But talking about less important things was always the British way. So headlines and the Today programme bang on about the 12-year continuance of the fishing deal struck by Boris Johnson, allowing French boats into our waters. It’s hard on fishing communities, but not worse than before. The Brexiters used and cheated fishers. But a government has to weigh up winners and losers when fishing contributes just 0.03% to UK GDP and 10,000 jobs. Now set that against the 2.5% of GDP we spend on defence with 164,000 jobs. As the pathway opens up for British defence industries to bid for contracts from the giant €150bn EU defence fund, that’s altogether another kettle of fish.

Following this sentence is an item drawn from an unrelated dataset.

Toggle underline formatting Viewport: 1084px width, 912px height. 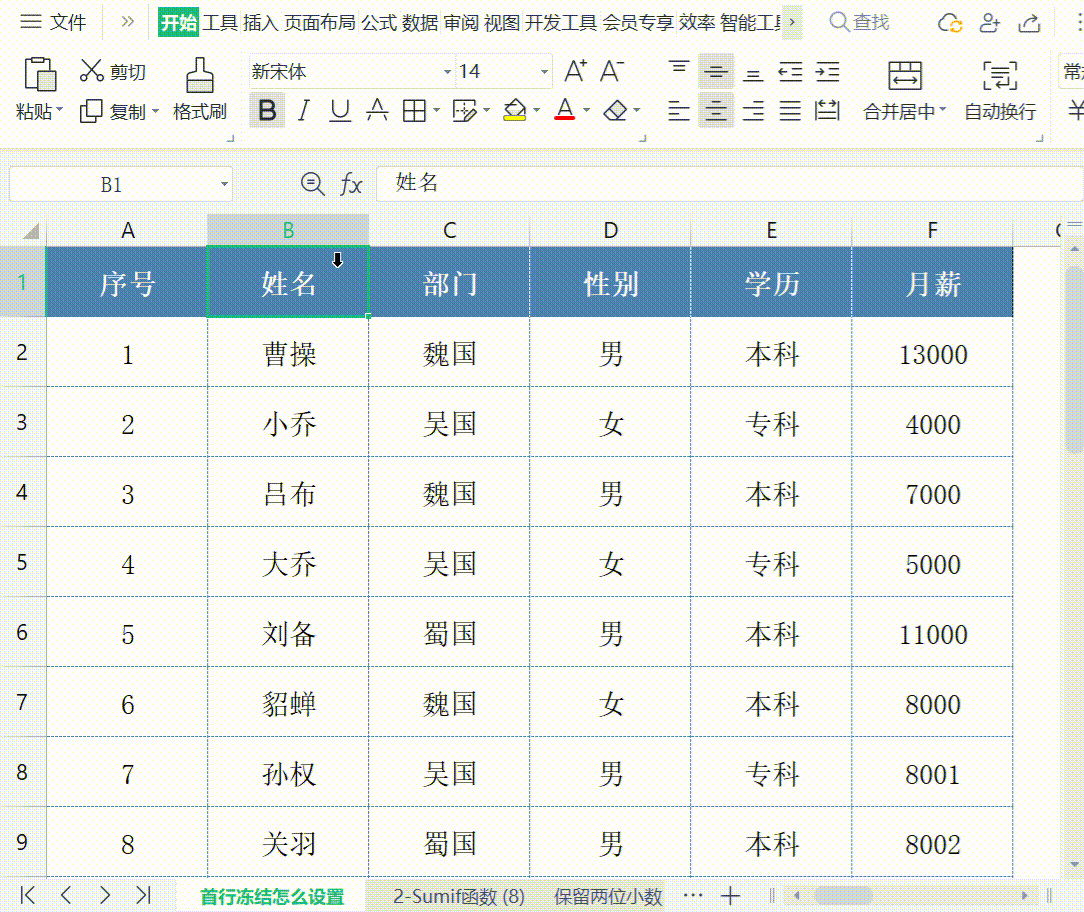[339, 111]
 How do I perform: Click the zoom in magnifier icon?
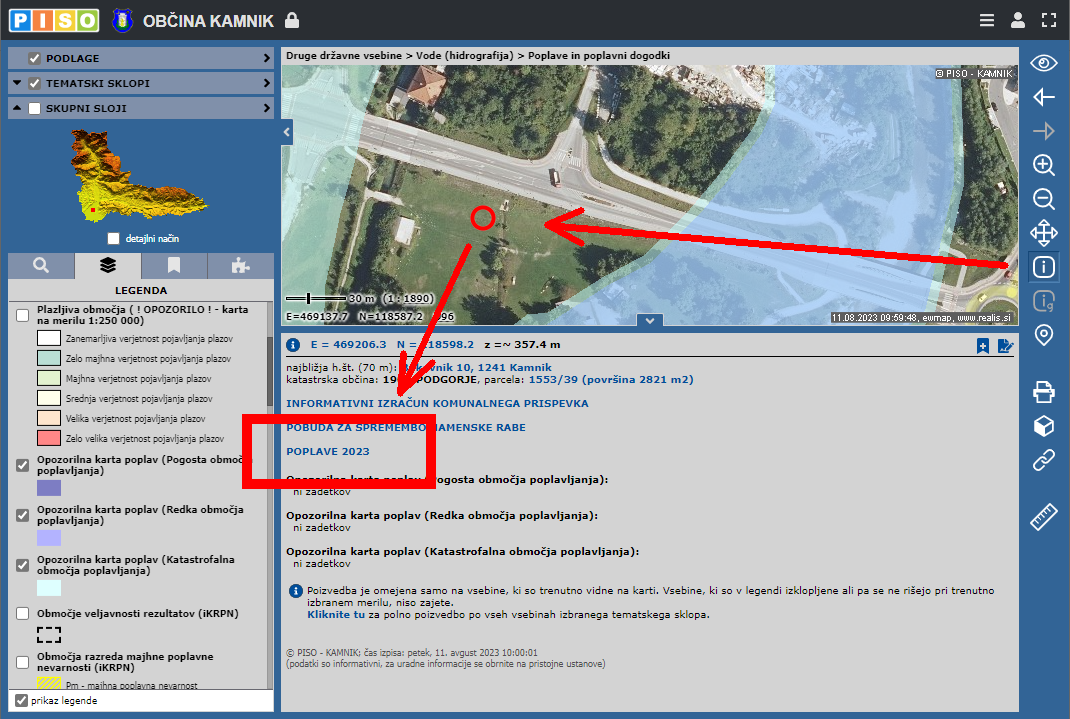1043,165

But there we go again, at risk of making the same old remainer mistakes we made last time. Economics be damned when an implausible picture of Nigel Farage grinning at the cameras with a box of fish as he floated down the Thames tapped more deeply into mythic memories of ancient Britain ruling the waves and sou’wester-clad fishers than any spreadsheets of GDP figures. He is straight out there now claiming this deal “will be the end of the fishing industry”, alongside those shouts of “surrender” and “total capitulation”. Oh dear, out pops the Tory lord Stuart Rose, former Marks & Spencer head, calling that “nonsense”: he was the disastrous leader of the official remain campaign.

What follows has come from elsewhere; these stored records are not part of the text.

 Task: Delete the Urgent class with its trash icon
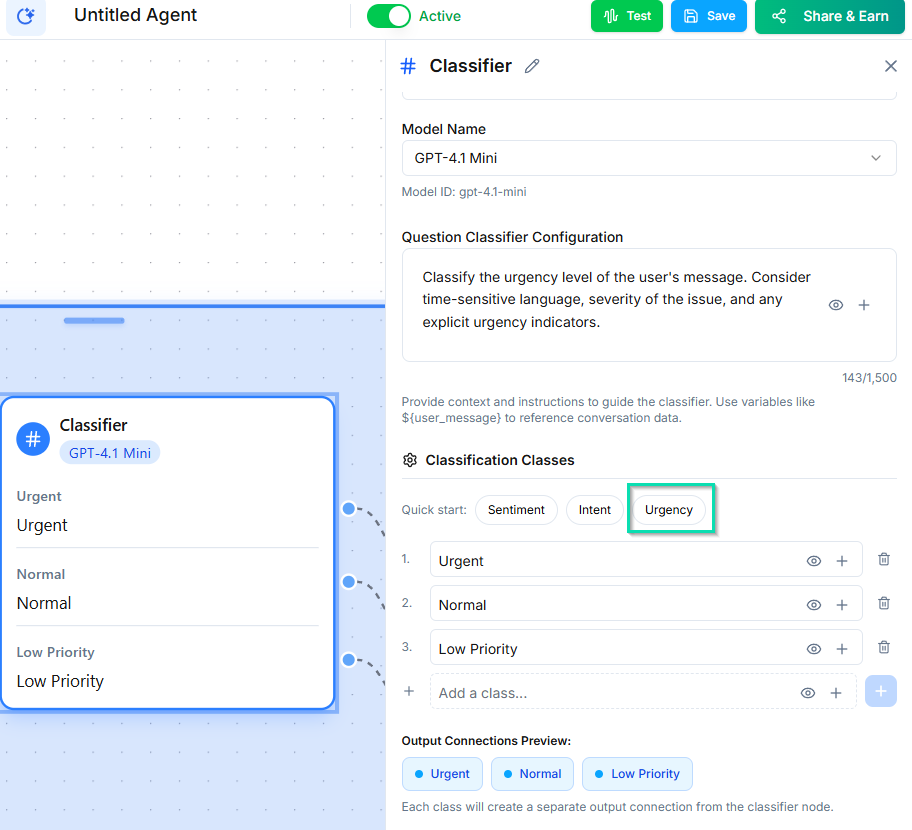tap(884, 560)
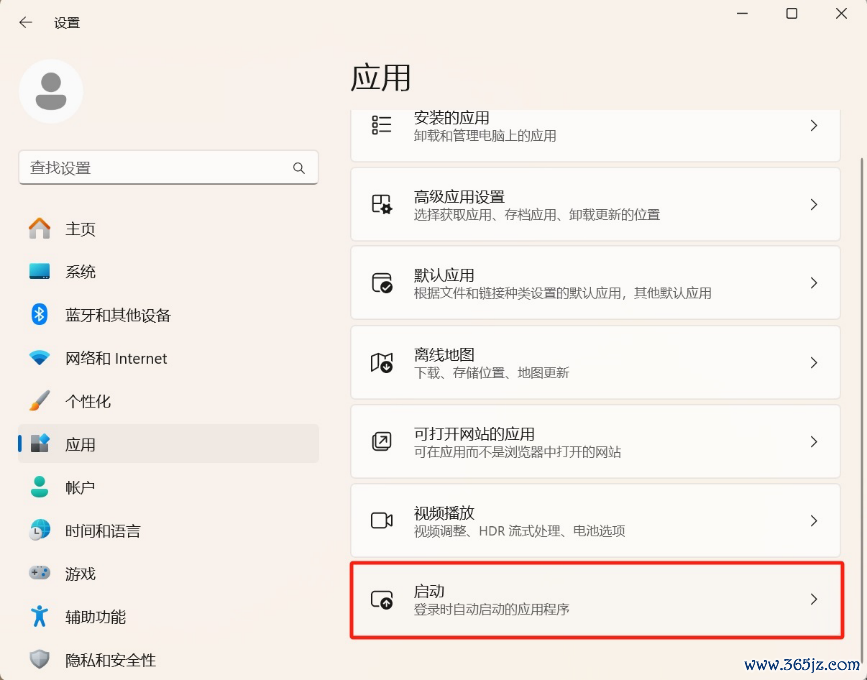Screen dimensions: 867x680
Task: Expand 高级应用设置 via its chevron
Action: [x=813, y=205]
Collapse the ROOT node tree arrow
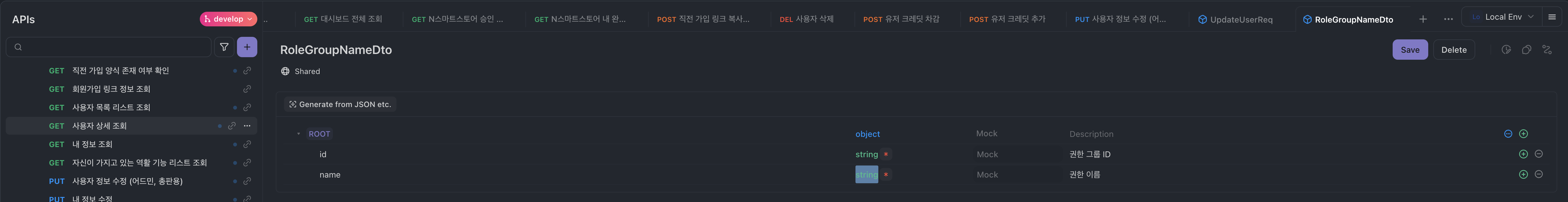 tap(298, 134)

This is the question: will this “reset” get the old war cries going, reopening the terrible times that split the country in half, broke families, turned friends into enemies? It still runs deep enough for pollsters to rely on leave/remain as a key voter identifier. Labour remainers were stricken by the allegation that they had lost any connection with working-class, non-graduate, left-behinders they thought they had championed all their lives, bringing grief to the very people bound to suffer most from Brexit’s damage. How could they? Labour has been paralysed by Brexit red lines, and so the Liberal Democrats, who never identified with the workers anyway, sweep up remainer votes with a pledge to rejoin. (They are Labour’s danger now, of which more later.)

Labour will carefully avoid popping remainer corks, though this deal is remarkably good for Britain, setting us on a path to repair colossal Brexit losses. Just hold on to this one figure: the Office for Budget Responsibility says that without Brexit Britain’s GDP would be 4% higher. Imagine what we could do with that, when every percentage point is worth another £25.6bn.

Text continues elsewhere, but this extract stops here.